# Better Brakes/heated mirrors?



## sciphi (Aug 26, 2011)

Try adjusting the drum brakes before condemning them to the recycling pile. The drums on my Eco were way out of adjustment from the factory. The drums will need to be taken off to adjust the star adjuster wheel.


----------



## H3LLON3ARTH (Dec 16, 2011)

In my reserch all tou would need to do is take the rotors off a ltz and mount them on a hub that is if the outside of the hub us the sae on both models and gmpartsdirect.com has everything but one very important part the caliper braket

Sent from my R800x using AutoGuide.com App


----------



## albow77 (Feb 18, 2012)

I also would like to add heated mirrors to the car. Does anyone know if the mirror wires for the ECO could be used with heated mirrors??? I thinks I seen a set on AM-autoparts.com for something like $120. Just wondering if the wires are there?


----------



## XtremeRevolution (Jan 19, 2012)

I think the rear drums on the Cruze are perfectly sufficient. Keep in mind, your rear front brakes do about 75-85% of your braking. Sure, drums can heat up and brakes can fade over time with repeated emergency stops, but if you have to make several repeated emergency stops one after another, you have a problem that's bigger than your brakes.


----------



## H3LLON3ARTH (Dec 16, 2011)

No drums barley fo 40% of your stopping 

Sent from my R800x using AutoGuide.com App


----------



## sam_advance (Feb 10, 2012)

Mhm the brake distribution is definitely not 75% rear. Usually closer to 20%. I'm not sure where H3LLON3ARTH got his number from but that doesn't sound too unreasonable either. 

Regardless, Discs are more efficient and effective. I'd swap them out anyways. I hate drum brakes, so I'm thankful for the 2LT rear discs with Manual Transmission! (otherwise I would have possibly been considering the eco, or Mazda).


----------



## 72oly300 (Apr 9, 2011)

There was a large thread on this a while back. The "simple" stuff is swapping the hardware on the rear axle. How are you going to get the the correct "disc" software that drives the ABS and Stabilitrak systems? Your vehicle was calibrated with the drum brakes in the "system". 
If properly adjusted, the rear drums are fine - unless you are going to be autocrossing or going to track days. If autocrossing or trackdays are a priority for you......... then perhaps a Cobalt SS with the Brembo package should have been purchased....... Sorry, my 2 cents. Optimizing only a single element in the "system" is probably not going to help, overall.


----------



## albow77 (Feb 18, 2012)

anybody on the heated mirrors on the eco????


----------



## XtremeRevolution (Jan 19, 2012)

sam_advance said:


> Mhm the brake distribution is definitely not 75% rear. Usually closer to 20%. I'm not sure where H3LLON3ARTH got his number from but that doesn't sound too unreasonable either.
> 
> Regardless, Discs are more efficient and effective. I'd swap them out anyways. I hate drum brakes, so I'm thankful for the 2LT rear discs with Manual Transmission! (otherwise I would have possibly been considering the eco, or Mazda).

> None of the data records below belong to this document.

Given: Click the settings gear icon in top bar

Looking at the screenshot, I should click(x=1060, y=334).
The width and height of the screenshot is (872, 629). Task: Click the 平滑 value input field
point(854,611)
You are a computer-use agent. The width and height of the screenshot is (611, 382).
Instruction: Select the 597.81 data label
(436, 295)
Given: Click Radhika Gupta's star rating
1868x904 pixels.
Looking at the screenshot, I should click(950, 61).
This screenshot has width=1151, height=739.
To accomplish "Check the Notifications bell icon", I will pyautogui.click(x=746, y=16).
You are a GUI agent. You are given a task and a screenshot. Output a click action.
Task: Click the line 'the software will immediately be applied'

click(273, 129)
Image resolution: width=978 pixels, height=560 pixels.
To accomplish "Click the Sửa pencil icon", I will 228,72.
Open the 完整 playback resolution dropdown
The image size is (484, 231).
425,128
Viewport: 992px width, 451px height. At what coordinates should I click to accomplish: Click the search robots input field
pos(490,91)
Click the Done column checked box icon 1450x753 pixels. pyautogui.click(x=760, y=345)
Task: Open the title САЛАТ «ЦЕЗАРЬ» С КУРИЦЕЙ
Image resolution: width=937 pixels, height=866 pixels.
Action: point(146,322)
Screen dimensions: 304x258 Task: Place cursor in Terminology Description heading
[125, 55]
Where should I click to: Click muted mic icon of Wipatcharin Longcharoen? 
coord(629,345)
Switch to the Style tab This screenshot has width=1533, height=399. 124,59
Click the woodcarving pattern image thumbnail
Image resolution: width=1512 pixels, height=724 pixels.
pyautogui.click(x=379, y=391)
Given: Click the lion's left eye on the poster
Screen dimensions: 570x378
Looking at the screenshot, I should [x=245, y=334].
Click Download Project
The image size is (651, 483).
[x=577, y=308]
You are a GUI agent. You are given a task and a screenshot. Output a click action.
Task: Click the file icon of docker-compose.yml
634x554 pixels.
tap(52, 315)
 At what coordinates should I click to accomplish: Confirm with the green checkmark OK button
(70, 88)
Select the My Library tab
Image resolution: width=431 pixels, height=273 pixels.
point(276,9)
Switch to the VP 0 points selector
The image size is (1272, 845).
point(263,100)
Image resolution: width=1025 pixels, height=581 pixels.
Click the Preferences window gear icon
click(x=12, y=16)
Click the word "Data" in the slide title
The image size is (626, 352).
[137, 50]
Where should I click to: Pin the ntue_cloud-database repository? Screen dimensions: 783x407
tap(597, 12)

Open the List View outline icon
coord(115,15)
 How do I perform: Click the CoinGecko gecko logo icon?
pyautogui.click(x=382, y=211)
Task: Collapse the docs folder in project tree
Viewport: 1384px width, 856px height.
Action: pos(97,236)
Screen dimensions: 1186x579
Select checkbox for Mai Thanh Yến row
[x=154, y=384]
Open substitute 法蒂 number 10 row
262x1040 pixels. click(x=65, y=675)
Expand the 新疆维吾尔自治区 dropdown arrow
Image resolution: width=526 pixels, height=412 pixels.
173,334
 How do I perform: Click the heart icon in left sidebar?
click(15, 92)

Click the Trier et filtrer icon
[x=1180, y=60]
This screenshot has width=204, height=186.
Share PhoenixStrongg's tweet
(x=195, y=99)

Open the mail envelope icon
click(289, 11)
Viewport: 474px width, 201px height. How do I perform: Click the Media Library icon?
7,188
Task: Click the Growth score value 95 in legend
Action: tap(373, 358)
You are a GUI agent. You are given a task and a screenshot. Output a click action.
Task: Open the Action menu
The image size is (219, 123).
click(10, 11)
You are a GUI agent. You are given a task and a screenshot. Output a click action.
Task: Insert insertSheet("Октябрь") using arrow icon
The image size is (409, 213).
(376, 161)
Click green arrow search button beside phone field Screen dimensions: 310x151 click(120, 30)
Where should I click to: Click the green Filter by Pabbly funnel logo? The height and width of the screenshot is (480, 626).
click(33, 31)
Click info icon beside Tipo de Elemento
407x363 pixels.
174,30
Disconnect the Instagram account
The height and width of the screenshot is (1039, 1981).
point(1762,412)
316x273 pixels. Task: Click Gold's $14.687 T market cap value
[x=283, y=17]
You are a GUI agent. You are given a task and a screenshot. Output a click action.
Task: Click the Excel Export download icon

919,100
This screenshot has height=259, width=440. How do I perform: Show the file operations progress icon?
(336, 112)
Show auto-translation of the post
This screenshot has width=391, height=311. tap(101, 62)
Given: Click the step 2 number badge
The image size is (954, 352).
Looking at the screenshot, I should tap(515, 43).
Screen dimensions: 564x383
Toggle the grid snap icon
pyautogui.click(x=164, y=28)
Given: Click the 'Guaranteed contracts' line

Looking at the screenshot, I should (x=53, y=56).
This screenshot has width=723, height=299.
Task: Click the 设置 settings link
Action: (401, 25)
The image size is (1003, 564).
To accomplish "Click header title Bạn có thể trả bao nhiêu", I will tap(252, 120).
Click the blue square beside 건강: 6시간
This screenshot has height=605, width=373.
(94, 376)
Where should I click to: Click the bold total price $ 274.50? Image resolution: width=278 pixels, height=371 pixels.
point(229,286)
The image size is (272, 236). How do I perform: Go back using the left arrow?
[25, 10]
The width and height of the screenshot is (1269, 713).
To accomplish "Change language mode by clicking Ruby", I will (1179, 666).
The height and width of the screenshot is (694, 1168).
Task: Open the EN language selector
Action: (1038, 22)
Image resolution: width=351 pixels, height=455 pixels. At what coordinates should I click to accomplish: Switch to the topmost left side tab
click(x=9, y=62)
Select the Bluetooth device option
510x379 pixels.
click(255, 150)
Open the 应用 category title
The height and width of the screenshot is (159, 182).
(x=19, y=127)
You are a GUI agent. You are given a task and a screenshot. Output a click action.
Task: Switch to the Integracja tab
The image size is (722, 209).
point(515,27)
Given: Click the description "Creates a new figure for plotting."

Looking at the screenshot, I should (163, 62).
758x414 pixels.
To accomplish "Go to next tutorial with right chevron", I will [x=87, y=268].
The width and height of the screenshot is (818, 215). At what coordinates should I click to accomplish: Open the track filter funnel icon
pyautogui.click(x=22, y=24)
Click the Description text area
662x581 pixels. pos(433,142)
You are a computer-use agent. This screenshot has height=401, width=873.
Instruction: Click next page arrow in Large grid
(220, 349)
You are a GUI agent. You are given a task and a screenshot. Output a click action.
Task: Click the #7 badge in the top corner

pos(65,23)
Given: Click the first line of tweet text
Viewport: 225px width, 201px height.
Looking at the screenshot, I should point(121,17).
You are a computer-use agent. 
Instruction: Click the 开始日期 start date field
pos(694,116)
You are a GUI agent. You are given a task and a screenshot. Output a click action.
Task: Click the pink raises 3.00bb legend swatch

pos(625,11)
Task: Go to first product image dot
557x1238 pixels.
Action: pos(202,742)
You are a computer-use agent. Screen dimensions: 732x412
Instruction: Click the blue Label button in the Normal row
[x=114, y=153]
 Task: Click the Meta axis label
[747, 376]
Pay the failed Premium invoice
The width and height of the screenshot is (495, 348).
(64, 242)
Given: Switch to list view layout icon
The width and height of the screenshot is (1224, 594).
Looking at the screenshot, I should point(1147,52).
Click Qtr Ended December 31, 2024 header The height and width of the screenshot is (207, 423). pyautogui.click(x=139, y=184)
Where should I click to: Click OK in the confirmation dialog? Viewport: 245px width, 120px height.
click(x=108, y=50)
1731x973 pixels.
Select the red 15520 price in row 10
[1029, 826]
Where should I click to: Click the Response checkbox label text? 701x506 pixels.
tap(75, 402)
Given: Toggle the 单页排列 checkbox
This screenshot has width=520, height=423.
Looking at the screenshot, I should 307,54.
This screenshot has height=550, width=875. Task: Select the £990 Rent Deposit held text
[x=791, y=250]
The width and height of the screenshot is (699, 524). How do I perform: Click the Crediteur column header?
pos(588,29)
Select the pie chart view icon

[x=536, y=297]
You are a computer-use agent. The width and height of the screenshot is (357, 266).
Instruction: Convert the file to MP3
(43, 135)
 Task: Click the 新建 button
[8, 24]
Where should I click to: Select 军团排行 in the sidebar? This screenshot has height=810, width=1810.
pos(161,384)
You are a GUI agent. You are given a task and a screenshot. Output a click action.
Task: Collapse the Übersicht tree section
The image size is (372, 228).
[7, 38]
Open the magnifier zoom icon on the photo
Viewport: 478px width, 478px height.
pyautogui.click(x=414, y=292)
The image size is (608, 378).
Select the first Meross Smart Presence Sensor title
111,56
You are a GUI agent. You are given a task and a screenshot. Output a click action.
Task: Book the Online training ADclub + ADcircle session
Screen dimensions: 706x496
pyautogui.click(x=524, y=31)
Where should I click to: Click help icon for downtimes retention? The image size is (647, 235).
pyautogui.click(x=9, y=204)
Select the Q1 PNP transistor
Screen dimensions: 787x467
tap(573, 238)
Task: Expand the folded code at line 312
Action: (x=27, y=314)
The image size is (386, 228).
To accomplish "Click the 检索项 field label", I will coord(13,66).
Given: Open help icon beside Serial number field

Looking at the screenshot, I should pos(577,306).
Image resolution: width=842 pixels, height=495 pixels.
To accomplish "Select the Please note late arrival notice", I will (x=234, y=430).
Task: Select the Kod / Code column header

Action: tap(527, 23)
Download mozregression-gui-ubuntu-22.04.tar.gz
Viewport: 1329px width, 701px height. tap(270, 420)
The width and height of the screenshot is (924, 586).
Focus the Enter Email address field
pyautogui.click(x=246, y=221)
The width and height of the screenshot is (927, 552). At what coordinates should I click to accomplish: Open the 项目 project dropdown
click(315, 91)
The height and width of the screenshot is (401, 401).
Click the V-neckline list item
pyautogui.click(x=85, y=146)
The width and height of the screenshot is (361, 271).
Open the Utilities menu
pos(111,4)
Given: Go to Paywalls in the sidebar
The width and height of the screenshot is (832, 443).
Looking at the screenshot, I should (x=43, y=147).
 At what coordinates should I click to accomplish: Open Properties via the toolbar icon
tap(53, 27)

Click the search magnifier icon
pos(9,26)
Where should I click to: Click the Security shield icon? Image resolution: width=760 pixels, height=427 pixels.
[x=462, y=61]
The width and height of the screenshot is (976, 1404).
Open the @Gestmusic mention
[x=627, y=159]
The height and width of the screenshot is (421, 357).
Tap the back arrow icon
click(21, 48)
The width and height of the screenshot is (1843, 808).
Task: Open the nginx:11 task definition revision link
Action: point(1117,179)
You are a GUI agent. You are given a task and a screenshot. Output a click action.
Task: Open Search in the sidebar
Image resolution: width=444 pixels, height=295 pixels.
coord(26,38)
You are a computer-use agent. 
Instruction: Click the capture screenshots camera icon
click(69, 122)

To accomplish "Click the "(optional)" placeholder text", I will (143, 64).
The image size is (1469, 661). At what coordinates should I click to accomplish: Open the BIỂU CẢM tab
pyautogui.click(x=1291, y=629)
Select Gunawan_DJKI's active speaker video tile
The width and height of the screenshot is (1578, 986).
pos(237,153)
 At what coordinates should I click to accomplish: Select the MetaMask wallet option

I said rear when I meant to say front. Complete brain fart moment, lol. Thanks for catching that. 

I may end up swapping on rear discs when the drums wear out and need to be serviced. Seems like a waste otherwise. 

Discs are more effective, but when you only need them for 15-25% of your braking, the difference will be minimal. I'd do it mostly for appearance purposes, as you're unlikely to feel a difference.

One thing I'm curious about is the unsprung weight of the drum brakes vs. the disc brakes...


----------



## H3LLON3ARTH (Dec 16, 2011)

Well thats just off the top of my head but yeas 20% us more like it u will changeuour front pads almost 3 times before you need to change shoes snd the weight difference would be hard to determine but im pretty sure the disc setup should be lighter and that just depends on how much the caliper weights but im going with disc assembly just cant get responses from brimbo or willwood im looking fof caliper brakets but it looks like dealer only item 

Sent from my R800x using AutoGuide.com App


----------



## limited360 (May 6, 2011)

Drums have no drag when setup properly... (like from the factory, not adjusted afterwards tho) Discs always have a lot of drag... That is the sole reason for this on the Cruze... Fuel Economy. 

There has been a huge push over the past 5 years to decrease rolling resistance of the entire drive train on vehicles.

Brake bias on this car is 70% front 30% rear.




Sent from my Autoguide iPhone app


----------



## limited360 (May 6, 2011)

H3LLON3ARTH said:


> Well thats just off the top of my head but yeas 20% us more like it u will changeuour front pads almost 3 times before you need to change shoes snd the weight difference would be hard to determine but im pretty sure the disc setup should be lighter and that just depends on how much the caliper weights but im going with disc assembly just cant get responses from brimbo or willwood im looking fof caliper brakets but it looks like dealer only item
> 
> Sent from my R800x using AutoGuide.com App


Wortec out of the UK is selling a brake upgrade kit for the Cruze... All the bigs required...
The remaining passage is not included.